In a new study looking at the sons of Civil War veterans, researchers found that family trauma may be inherited through families and come out as specific health concerns. 

We've all wished we could blame any passing difficulty on our parents at some point, and now science is saying that we're maybe justified in doing that. Maybe.  

A new study has added evidence to the theory that family trauma can be passed down through the ages and come out as specific health concerns or symptoms in future family members, though gaps in the science still persist.

The study in the Proceedings of the National Academy of Sciences published this week by researchers from the National Bureau of Economic Research focused on the sons of Civil War veterans. It found that the sons of those in the Union Army who endured gruesome conditions as prisoners of war were more likely to die young than the sons of those who weren't prisoners. 

Even though the sons would have been born after the war and didn't experience it personally, the researchers argue that the trauma their fathers felt was passed on genetically, not emotionally or psychologically.

The researchers included controls for factors that may have influenced the sons' lifespans, such as financial background or how well their parents' marriages were going. 

The process that scientists in the case are suggesting is possibly at work here is called epigenetics, and it's the process by which certain genes are activated or not. Depending on how these genes are switched on and off, diseases can develop later in life. 

"This is most often explained through a study where mice who learned to associate the smell of cherries with receiving electric shocks had babies that also showed fear when they smelled cherries."

A human study in 2014 showed that sons, and not daughters, of men who started smoking before they turned 11 (the point at which they start developing sperm) were fatter than those whose fathers started smoking later. 

It seems men are the group at risk when it comes to epigenetics, as women fair better in many of the studies done on the area so far including this one. 
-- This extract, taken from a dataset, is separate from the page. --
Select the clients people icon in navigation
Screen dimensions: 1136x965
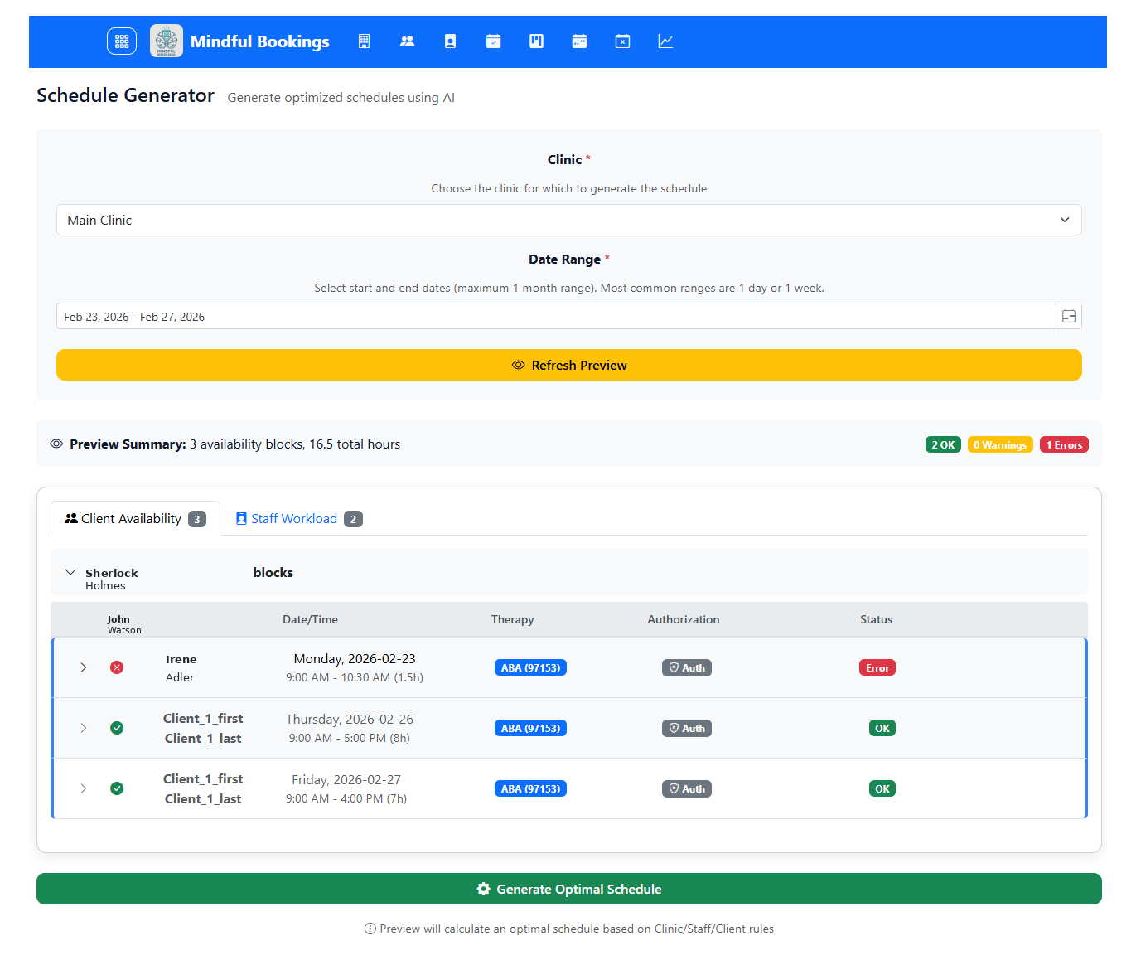coord(407,41)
But don't be so quick to blame your seasonal mood swings or the bloated feeling you have after an entire pizza on your grandfather: as with any developing scientific discourse, there are gaps in the logic and still more questions than answers.

The main problem with this line of thought is that scientists don't yet know what genes to be looking at when it comes to epigenetics, so it's all conjecture. 

So don't start blaming relatives you've never met before for your problems just yet.